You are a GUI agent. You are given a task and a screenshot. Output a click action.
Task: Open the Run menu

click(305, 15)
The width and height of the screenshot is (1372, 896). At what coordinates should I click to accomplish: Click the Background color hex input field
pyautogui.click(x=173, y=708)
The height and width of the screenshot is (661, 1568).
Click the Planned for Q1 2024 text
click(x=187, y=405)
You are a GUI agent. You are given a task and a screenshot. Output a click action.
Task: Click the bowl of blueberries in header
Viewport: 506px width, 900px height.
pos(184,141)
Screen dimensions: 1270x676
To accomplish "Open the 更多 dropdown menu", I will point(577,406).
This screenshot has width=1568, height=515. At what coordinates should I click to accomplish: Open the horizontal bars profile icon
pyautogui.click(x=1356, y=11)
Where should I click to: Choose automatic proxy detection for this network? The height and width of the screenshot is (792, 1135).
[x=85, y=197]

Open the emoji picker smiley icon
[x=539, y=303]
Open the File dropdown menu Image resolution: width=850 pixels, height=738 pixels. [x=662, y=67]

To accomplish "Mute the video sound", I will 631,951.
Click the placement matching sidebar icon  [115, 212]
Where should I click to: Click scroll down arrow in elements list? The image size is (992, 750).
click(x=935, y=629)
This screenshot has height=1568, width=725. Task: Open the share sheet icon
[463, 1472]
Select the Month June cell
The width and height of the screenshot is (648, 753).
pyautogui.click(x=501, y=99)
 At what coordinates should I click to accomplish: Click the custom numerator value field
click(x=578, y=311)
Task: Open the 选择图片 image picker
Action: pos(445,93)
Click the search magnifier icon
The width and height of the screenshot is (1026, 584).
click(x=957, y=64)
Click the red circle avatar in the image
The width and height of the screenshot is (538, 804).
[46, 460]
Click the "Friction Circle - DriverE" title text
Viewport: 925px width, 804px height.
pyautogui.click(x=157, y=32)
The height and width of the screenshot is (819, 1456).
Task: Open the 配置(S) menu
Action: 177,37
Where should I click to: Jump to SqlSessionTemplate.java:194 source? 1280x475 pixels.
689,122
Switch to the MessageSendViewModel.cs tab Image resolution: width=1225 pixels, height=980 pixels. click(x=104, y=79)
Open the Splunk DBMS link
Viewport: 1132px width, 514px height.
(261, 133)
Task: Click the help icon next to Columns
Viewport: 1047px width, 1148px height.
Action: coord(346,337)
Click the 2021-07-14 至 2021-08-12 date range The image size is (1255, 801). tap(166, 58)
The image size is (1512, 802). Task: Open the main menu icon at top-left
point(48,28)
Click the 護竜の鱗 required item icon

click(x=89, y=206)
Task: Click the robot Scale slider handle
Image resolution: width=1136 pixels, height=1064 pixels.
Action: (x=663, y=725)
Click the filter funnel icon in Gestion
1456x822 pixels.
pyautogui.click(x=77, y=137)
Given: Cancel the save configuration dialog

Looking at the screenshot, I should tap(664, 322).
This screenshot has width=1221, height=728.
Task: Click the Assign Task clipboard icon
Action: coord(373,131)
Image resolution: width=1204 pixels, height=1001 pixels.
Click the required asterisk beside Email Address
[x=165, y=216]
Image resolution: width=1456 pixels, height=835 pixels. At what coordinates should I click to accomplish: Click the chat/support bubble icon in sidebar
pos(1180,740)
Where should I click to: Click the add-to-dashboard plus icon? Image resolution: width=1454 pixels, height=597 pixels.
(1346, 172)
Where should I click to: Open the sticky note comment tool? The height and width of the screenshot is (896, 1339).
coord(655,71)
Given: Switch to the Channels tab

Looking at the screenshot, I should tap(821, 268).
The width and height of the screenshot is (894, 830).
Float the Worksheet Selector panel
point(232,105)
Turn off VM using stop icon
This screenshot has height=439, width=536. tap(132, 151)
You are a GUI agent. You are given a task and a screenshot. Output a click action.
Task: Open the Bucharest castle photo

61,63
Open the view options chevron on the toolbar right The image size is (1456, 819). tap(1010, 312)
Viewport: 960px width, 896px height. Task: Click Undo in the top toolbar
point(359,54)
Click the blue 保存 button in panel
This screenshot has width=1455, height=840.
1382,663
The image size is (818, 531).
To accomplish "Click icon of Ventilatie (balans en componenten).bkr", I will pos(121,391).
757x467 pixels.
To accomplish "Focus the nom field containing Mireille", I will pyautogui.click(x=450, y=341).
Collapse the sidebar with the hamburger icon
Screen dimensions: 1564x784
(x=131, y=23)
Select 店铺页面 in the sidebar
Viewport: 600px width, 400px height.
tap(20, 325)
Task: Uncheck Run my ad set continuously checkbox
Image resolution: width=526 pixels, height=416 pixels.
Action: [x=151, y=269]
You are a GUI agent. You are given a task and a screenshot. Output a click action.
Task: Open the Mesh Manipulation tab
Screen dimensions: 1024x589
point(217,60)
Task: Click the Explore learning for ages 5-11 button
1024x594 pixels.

*****

*Written problem*
Can you transcribe the listing above line for line, without changing anything?

*Final answer*
You are a GUI agent. You are given a task and a screenshot. Output a click action.
Task: Open the Run menu

click(305, 15)
The width and height of the screenshot is (1372, 896). At what coordinates should I click to accomplish: Click the Background color hex input field
pyautogui.click(x=173, y=708)
The height and width of the screenshot is (661, 1568).
Click the Planned for Q1 2024 text
click(x=187, y=405)
You are a GUI agent. You are given a task and a screenshot. Output a click action.
Task: Click the bowl of blueberries in header
Viewport: 506px width, 900px height.
pos(184,141)
Screen dimensions: 1270x676
To accomplish "Open the 更多 dropdown menu", I will point(577,406).
This screenshot has width=1568, height=515. At what coordinates should I click to accomplish: Open the horizontal bars profile icon
pyautogui.click(x=1356, y=11)
Where should I click to: Choose automatic proxy detection for this network? The height and width of the screenshot is (792, 1135).
[x=85, y=197]

Open the emoji picker smiley icon
[x=539, y=303]
Open the File dropdown menu Image resolution: width=850 pixels, height=738 pixels. [x=662, y=67]

To accomplish "Mute the video sound", I will 631,951.
Click the placement matching sidebar icon  [115, 212]
Where should I click to: Click scroll down arrow in elements list? The image size is (992, 750).
click(x=935, y=629)
This screenshot has height=1568, width=725. Task: Open the share sheet icon
[463, 1472]
Select the Month June cell
The width and height of the screenshot is (648, 753).
pyautogui.click(x=501, y=99)
 At what coordinates should I click to accomplish: Click the custom numerator value field
click(x=578, y=311)
Task: Open the 选择图片 image picker
Action: pos(445,93)
Click the search magnifier icon
The width and height of the screenshot is (1026, 584).
click(x=957, y=64)
Click the red circle avatar in the image
The width and height of the screenshot is (538, 804).
[46, 460]
Click the "Friction Circle - DriverE" title text
Viewport: 925px width, 804px height.
pyautogui.click(x=157, y=32)
The height and width of the screenshot is (819, 1456).
Task: Open the 配置(S) menu
Action: 177,37
Where should I click to: Jump to SqlSessionTemplate.java:194 source? 1280x475 pixels.
689,122
Switch to the MessageSendViewModel.cs tab Image resolution: width=1225 pixels, height=980 pixels. click(x=104, y=79)
Open the Splunk DBMS link
Viewport: 1132px width, 514px height.
(261, 133)
Task: Click the help icon next to Columns
Viewport: 1047px width, 1148px height.
Action: coord(346,337)
Click the 2021-07-14 至 2021-08-12 date range The image size is (1255, 801). tap(166, 58)
The image size is (1512, 802). Task: Open the main menu icon at top-left
point(48,28)
Click the 護竜の鱗 required item icon

click(x=89, y=206)
Task: Click the robot Scale slider handle
Image resolution: width=1136 pixels, height=1064 pixels.
Action: (x=663, y=725)
Click the filter funnel icon in Gestion
1456x822 pixels.
pyautogui.click(x=77, y=137)
Given: Cancel the save configuration dialog

Looking at the screenshot, I should tap(664, 322).
This screenshot has width=1221, height=728.
Task: Click the Assign Task clipboard icon
Action: coord(373,131)
Image resolution: width=1204 pixels, height=1001 pixels.
Click the required asterisk beside Email Address
[x=165, y=216]
Image resolution: width=1456 pixels, height=835 pixels. At what coordinates should I click to accomplish: Click the chat/support bubble icon in sidebar
pos(1180,740)
Where should I click to: Click the add-to-dashboard plus icon? Image resolution: width=1454 pixels, height=597 pixels.
(1346, 172)
Where should I click to: Open the sticky note comment tool? The height and width of the screenshot is (896, 1339).
coord(655,71)
Given: Switch to the Channels tab

Looking at the screenshot, I should tap(821, 268).
The width and height of the screenshot is (894, 830).
Float the Worksheet Selector panel
point(232,105)
Turn off VM using stop icon
This screenshot has height=439, width=536. tap(132, 151)
You are a GUI agent. You are given a task and a screenshot. Output a click action.
Task: Open the Bucharest castle photo

61,63
Open the view options chevron on the toolbar right The image size is (1456, 819). tap(1010, 312)
Viewport: 960px width, 896px height. Task: Click Undo in the top toolbar
point(359,54)
Click the blue 保存 button in panel
This screenshot has width=1455, height=840.
1382,663
The image size is (818, 531).
To accomplish "Click icon of Ventilatie (balans en componenten).bkr", I will pos(121,391).
757x467 pixels.
To accomplish "Focus the nom field containing Mireille", I will pyautogui.click(x=450, y=341).
Collapse the sidebar with the hamburger icon
Screen dimensions: 1564x784
(x=131, y=23)
Select 店铺页面 in the sidebar
Viewport: 600px width, 400px height.
tap(20, 325)
Task: Uncheck Run my ad set continuously checkbox
Image resolution: width=526 pixels, height=416 pixels.
Action: [x=151, y=269]
You are a GUI agent. You are given a task and a screenshot. Output a click action.
Task: Open the Mesh Manipulation tab
Screen dimensions: 1024x589
point(217,60)
Task: Click the Explore learning for ages 5-11 button
1024x594 pixels.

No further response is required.